Texte fourni:
-*-
La molécule qui efface les pensées indésirables
21/11/2017
Par Bénédicte Salthun-Lassalle
rédactrice en chef adjointe à Cerveau & Psycho.
Pour la première fois, on a identifié la molécule qui bloque, dans le centre cérébral de la mémoire (l’hippocampe), le rappel des souvenirs, pensées ou images intrusives.
Il est tard, vous êtes couché, mais ne trouvez pas le sommeil, car vous ruminez sans cesse l’altercation que vous avez eue dans la journée avec votre collègue… Ce souvenir intrusif tourne en boucle dans votre cerveau. Essayez de l’oublier et il semble encore plus intense : difficile de contrôler vos pensées conscientes. Peut-on supprimer ces idées noires ? L’équipe de Michael Anderson, de l’université de Cambridge en Angleterre, a montré que l’on était capable d’inhiber ce genre de pensées, et surtout, ils ont identifié la molécule et le mécanisme mis en jeu.

Les souvenirs intrusifs, les hallucinations, les soucis et autres ruminations diminuent notre bien-être et sont caractéristiques de divers troubles mentaux : la schizophrénie, la dépression, l’anxiété ou encore le syndrome de stress post-traumatique. Pour bloquer ces processus mentaux indésirables, le cortex préfrontal latéral, à l’avant du cerveau, joue un rôle majeur : il contrôle et inhibe l’activité de nos souvenirs quand c’est nécessaire, tout comme il est capable de bloquer nos actes ou réflexes moteurs. Mais on sait que dans les pathologies évoquées ci-dessus, les patients ayant des pensées obsessionnelles présentent souvent une hyperactivité de l’hippocampe, le centre cérébral de la mémoire. Or ce dernier est rarement examiné quand il s’agit de comprendre le contrôle inhibiteur qu’exerce le cortex préfrontal sur les autres régions cérébrales. C’est donc ce qu’ont fait Anderson et ses collègues, en supposant qu’un manque d’inhibition de l’hippocampe provoquerait un excès de pensées indésirables.

Quelle est la molécule cérébrale inhibitrice par excellence, qui diminue l’activité des autres neurones ? Le GABA, un neurotransmetteur libéré par des interneurones, présents dans presque toutes les régions cérébrales. Quel est le lien entre le cortex préfrontal, l’hippocampe et la concentration de GABA ? Pour le déterminer, les chercheurs ont demandé à 24 Anglais âgés de 19 à 36 ans, en bonne santé mentale et physique, de réaliser une tâche de type Think – No Think : ils apprenaient d’abord des paires de mots n’ayant aucun lien (épreuve / gardon, mousse / nord, etc.), puis, quand on leur présentait un des deux mots, ils devaient se rappeler le mot associé si le voyant situé devant eux était vert, ou s’empêcher de répondre si le voyant était rouge. Leur activité cérébrale était mesurée en imagerie par résonance magnétique fonctionnelle pendant cet exercice, ainsi que leur taux de GABA en spectroscopie par résonance magnétique.
-*-
Liste des données:
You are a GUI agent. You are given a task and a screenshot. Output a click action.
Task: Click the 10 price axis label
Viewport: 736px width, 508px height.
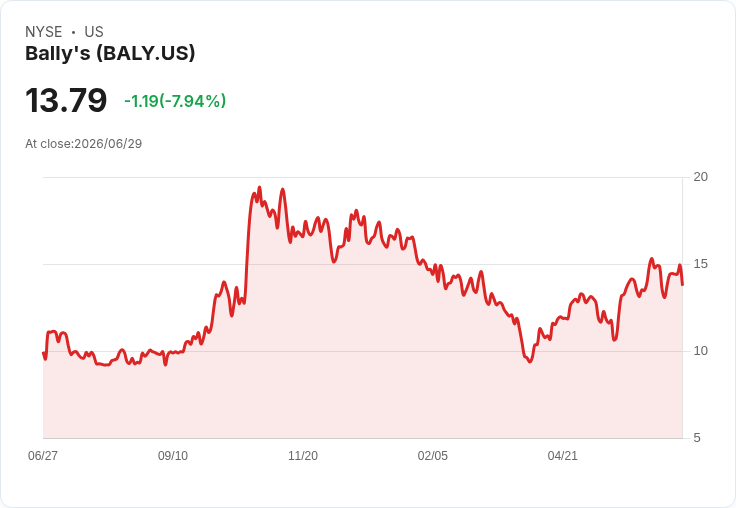[x=700, y=351]

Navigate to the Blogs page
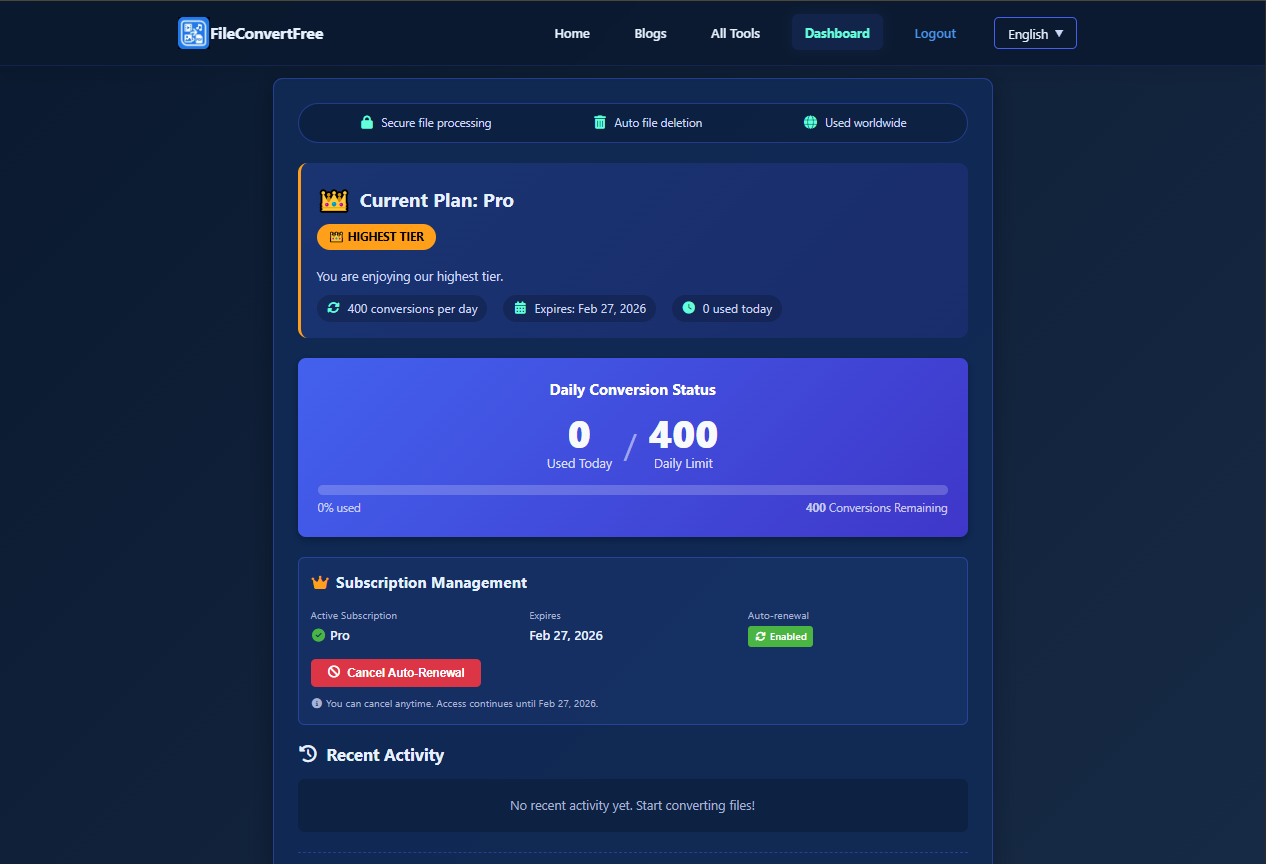pyautogui.click(x=650, y=33)
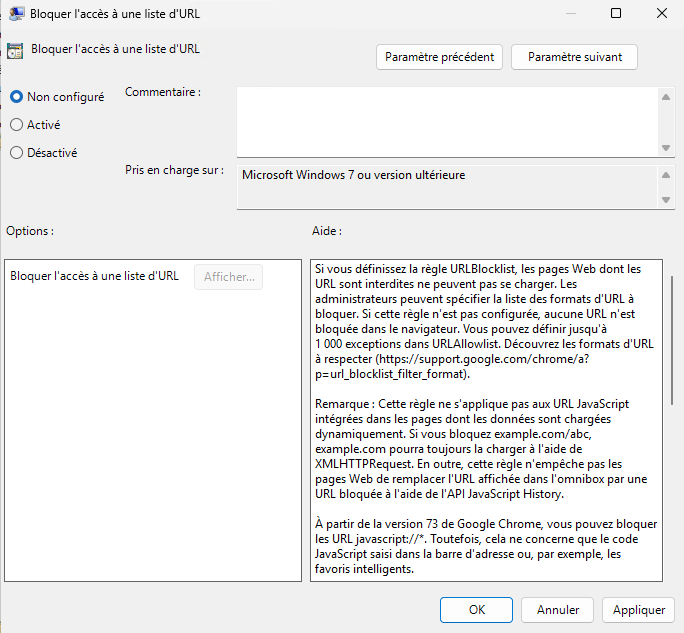This screenshot has height=633, width=684.
Task: Click the policy setting icon beside the header
Action: (x=15, y=49)
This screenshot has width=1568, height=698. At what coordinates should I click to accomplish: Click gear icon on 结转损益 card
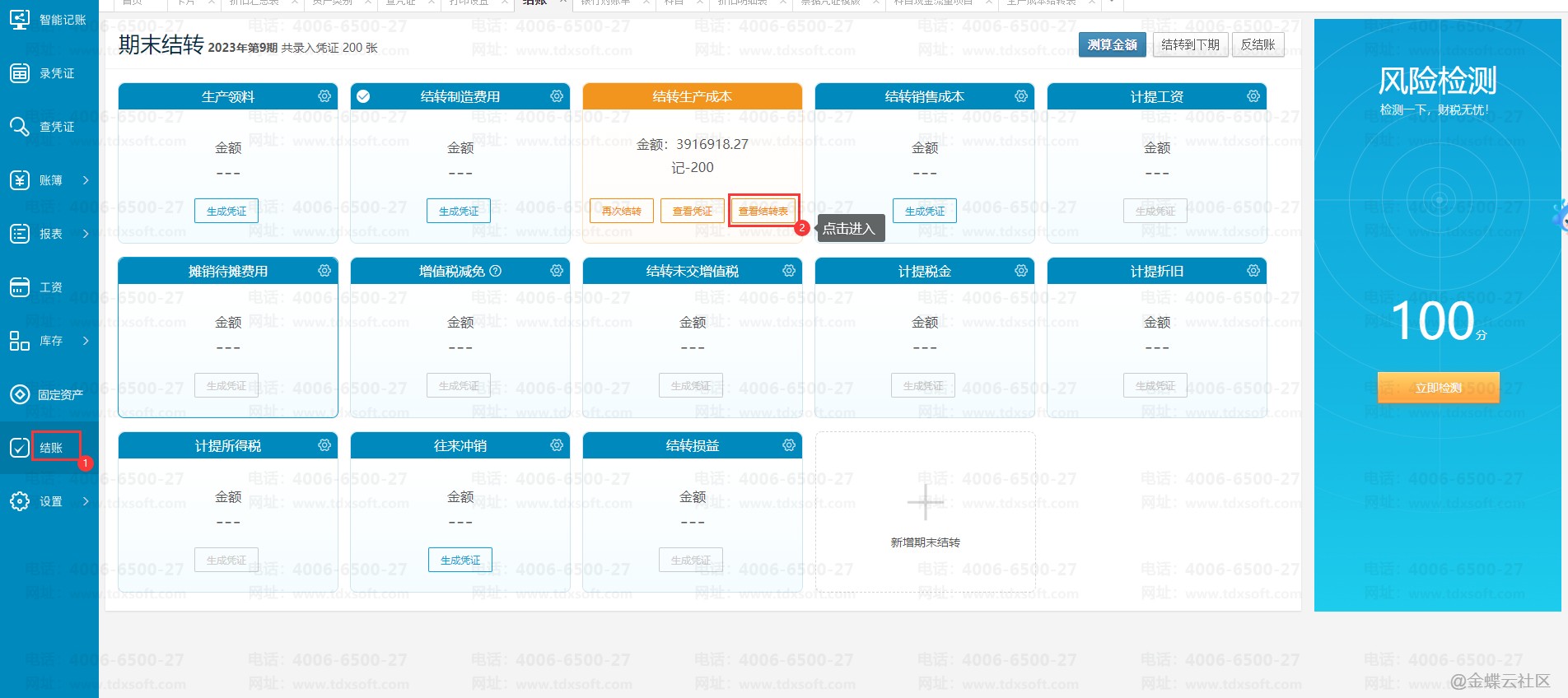pos(789,445)
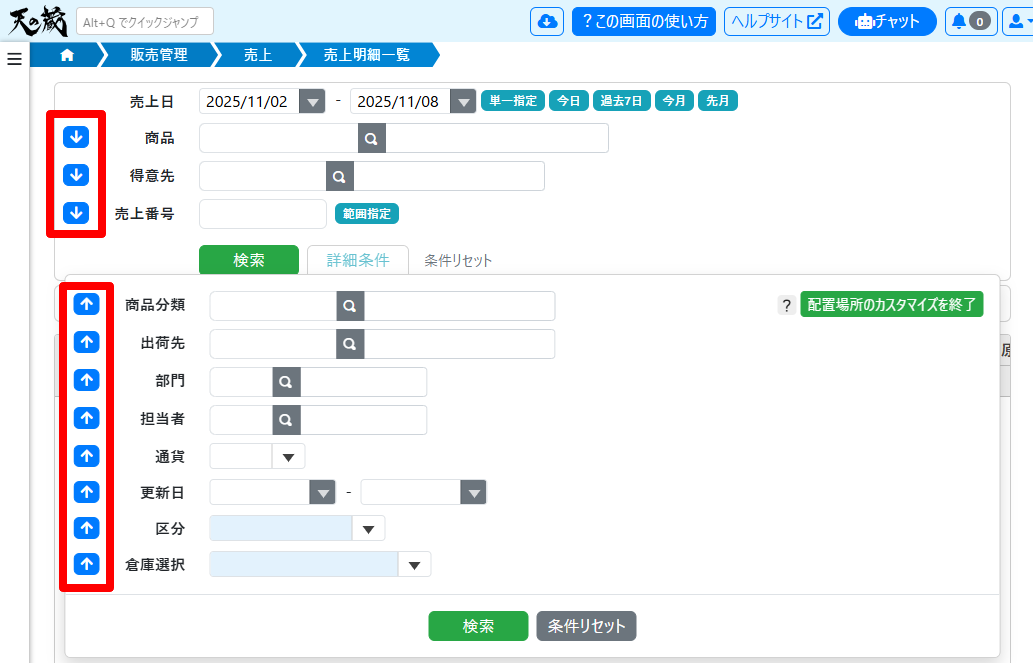Move 商品分類 row up with arrow icon
This screenshot has height=663, width=1033.
tap(87, 304)
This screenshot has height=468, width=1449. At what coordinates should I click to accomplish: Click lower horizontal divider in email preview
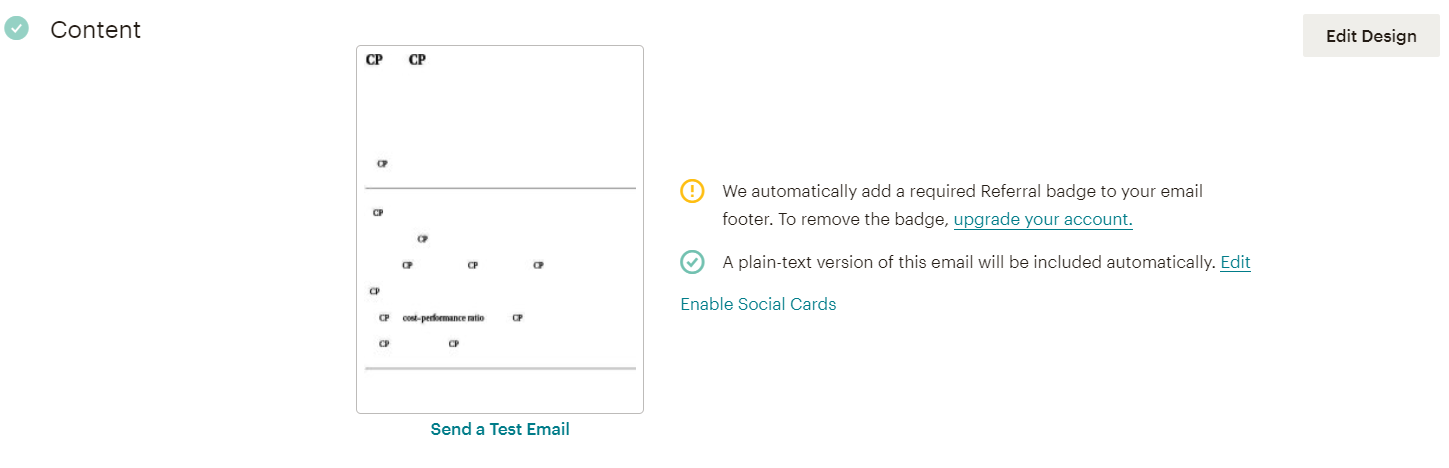pyautogui.click(x=500, y=369)
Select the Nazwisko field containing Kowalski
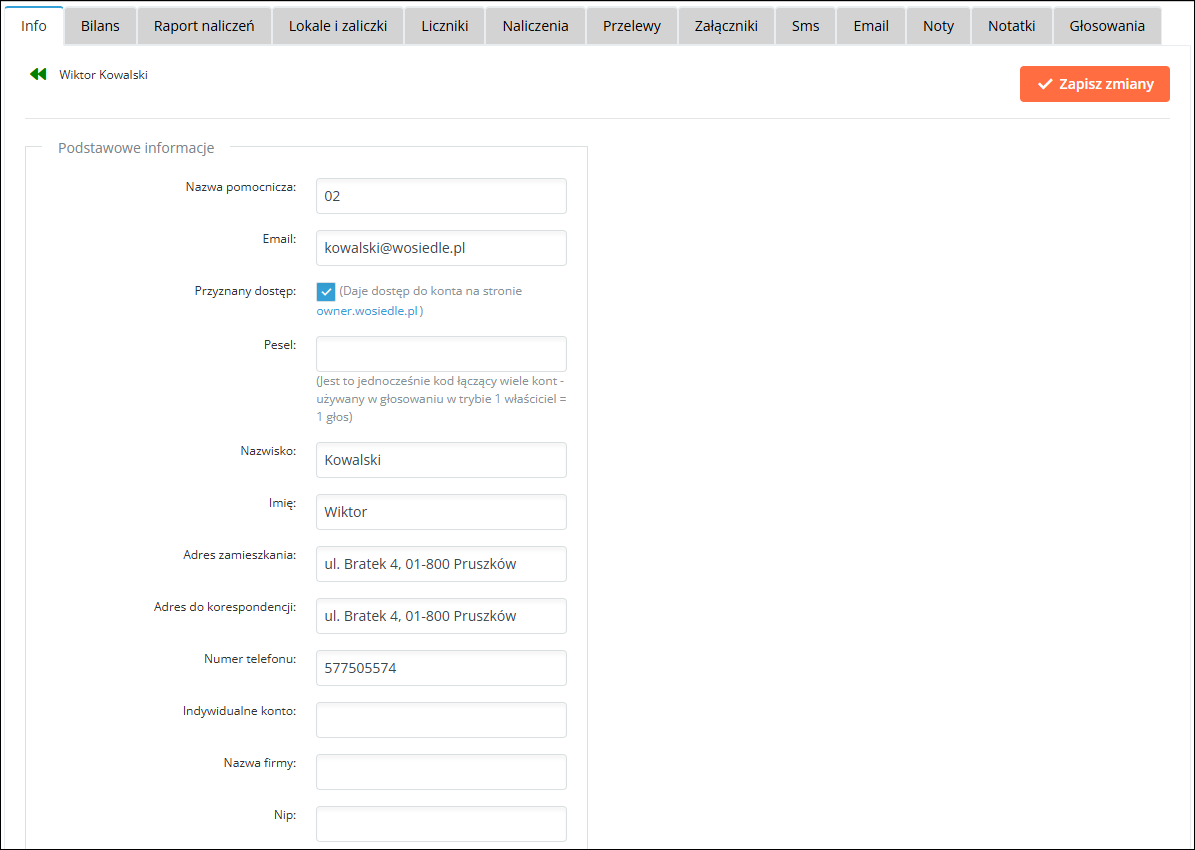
-*-
Travail demandé:
Reproduisez fidèlement le passage de l’article sur la molécule qui efface les pensées indésirables, depuis « Il est tard, vous » jusqu’à « mis en jeu. ». La liste de données n’est d’aucune utilité ici.

Résultat de l’exercice:
Il est tard, vous êtes couché, mais ne trouvez pas le sommeil, car vous ruminez sans cesse l’altercation que vous avez eue dans la journée avec votre collègue… Ce souvenir intrusif tourne en boucle dans votre cerveau. Essayez de l’oublier et il semble encore plus intense : difficile de contrôler vos pensées conscientes. Peut-on supprimer ces idées noires ? L’équipe de Michael Anderson, de l’université de Cambridge en Angleterre, a montré que l’on était capable d’inhiber ce genre de pensées, et surtout, ils ont identifié la molécule et le mécanisme mis en jeu.